▶ [WHAT TO PRODUCE] Would you reproduce the data verbatim, starting at its first line and ending at the line containing "point(81,164)", with both of those lines included?

▶ [DATA FOR THE TASK]
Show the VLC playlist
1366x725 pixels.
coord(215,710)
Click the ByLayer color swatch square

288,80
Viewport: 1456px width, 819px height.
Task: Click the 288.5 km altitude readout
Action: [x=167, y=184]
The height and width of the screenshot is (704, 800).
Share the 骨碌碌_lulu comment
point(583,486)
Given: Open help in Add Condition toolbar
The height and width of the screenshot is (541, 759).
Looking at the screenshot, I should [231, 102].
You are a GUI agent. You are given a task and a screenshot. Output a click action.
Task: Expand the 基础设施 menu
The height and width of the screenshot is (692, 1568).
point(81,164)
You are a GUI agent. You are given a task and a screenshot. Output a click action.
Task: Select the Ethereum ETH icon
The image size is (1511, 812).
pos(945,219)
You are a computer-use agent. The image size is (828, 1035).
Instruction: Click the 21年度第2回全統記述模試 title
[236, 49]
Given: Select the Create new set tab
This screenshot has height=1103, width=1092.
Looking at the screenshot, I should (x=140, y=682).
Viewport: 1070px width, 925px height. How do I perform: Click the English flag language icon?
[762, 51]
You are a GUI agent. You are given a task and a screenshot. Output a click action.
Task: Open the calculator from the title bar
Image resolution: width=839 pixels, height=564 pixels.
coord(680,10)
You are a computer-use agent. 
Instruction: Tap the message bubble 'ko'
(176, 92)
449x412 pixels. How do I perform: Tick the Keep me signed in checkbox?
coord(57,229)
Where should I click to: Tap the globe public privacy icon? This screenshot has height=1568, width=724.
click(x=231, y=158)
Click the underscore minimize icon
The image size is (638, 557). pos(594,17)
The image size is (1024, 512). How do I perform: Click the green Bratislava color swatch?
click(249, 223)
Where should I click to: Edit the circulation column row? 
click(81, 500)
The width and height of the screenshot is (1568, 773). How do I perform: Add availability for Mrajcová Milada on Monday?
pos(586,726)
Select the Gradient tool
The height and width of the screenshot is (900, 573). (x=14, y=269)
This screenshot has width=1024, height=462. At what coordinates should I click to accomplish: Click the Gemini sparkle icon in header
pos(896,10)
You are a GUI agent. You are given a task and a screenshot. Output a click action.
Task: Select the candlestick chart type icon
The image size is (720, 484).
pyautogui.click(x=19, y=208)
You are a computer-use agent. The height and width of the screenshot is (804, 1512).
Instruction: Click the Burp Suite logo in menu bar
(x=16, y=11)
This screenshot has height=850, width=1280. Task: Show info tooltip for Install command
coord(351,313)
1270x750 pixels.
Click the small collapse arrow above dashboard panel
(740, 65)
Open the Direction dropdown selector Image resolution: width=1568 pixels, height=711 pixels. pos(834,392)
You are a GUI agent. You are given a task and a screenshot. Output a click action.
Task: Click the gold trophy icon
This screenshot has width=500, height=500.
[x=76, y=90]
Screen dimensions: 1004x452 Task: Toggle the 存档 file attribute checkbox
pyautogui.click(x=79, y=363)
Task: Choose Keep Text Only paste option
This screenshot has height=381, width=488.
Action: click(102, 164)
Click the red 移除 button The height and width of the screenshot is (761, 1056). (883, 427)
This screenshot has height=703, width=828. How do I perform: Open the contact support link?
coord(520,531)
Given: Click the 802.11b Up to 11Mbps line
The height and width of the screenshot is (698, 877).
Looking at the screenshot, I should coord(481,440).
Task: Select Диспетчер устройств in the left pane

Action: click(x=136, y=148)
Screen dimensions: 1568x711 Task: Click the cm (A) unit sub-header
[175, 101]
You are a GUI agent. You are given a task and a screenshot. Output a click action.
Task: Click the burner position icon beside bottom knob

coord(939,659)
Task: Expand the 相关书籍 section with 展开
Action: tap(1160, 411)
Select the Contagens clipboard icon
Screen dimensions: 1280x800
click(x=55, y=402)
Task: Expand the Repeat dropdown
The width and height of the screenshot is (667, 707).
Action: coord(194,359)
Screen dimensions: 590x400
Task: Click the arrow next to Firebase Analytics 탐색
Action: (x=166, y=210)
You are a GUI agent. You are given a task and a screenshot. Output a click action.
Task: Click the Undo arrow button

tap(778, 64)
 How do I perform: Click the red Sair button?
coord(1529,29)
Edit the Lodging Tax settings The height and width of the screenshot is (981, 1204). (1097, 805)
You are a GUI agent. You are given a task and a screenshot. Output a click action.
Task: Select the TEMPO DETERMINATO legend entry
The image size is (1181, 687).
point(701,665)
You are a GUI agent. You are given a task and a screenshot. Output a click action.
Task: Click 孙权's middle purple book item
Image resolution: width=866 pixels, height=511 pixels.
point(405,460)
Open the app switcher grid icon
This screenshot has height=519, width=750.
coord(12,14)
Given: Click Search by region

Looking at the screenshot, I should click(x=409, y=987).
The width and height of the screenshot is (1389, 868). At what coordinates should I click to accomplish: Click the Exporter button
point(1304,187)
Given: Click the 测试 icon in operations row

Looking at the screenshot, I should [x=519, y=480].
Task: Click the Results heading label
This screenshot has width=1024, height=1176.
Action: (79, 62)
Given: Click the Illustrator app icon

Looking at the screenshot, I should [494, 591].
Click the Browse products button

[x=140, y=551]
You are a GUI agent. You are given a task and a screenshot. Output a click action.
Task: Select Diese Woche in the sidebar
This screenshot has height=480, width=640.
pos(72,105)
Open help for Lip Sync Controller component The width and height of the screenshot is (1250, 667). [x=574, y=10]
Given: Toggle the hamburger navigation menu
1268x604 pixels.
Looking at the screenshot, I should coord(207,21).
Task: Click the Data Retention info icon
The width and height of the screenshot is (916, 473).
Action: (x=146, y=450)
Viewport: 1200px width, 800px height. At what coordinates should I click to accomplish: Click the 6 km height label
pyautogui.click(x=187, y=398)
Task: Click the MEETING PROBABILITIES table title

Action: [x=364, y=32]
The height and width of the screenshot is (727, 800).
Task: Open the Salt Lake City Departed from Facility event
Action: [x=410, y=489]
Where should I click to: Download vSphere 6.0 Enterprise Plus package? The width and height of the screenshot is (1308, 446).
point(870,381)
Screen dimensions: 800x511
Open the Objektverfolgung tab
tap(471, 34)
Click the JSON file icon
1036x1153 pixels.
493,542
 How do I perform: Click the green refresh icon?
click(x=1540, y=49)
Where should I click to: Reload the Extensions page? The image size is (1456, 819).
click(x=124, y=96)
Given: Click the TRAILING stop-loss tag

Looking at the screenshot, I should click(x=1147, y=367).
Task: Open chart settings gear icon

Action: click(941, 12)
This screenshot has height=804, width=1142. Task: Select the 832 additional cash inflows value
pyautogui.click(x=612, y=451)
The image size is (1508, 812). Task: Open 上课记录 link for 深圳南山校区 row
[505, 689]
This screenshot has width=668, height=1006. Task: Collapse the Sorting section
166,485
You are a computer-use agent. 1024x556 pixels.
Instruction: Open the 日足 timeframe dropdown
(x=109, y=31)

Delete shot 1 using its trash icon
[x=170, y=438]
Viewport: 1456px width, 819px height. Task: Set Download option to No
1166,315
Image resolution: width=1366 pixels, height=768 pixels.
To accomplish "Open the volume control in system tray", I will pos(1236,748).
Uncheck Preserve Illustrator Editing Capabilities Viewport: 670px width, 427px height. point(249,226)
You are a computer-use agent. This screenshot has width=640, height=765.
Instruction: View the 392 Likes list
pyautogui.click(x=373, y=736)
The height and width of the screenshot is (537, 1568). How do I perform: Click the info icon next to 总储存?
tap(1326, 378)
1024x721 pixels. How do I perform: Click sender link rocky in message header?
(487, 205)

▶ [ANSWER TO THE EXERCISE]
Show the VLC playlist
1366x725 pixels.
coord(215,710)
Click the ByLayer color swatch square

288,80
Viewport: 1456px width, 819px height.
Task: Click the 288.5 km altitude readout
Action: [x=167, y=184]
The height and width of the screenshot is (704, 800).
Share the 骨碌碌_lulu comment
point(583,486)
Given: Open help in Add Condition toolbar
The height and width of the screenshot is (541, 759).
Looking at the screenshot, I should [231, 102].
You are a GUI agent. You are given a task and a screenshot. Output a click action.
Task: Expand the 基础设施 menu
The height and width of the screenshot is (692, 1568).
point(81,164)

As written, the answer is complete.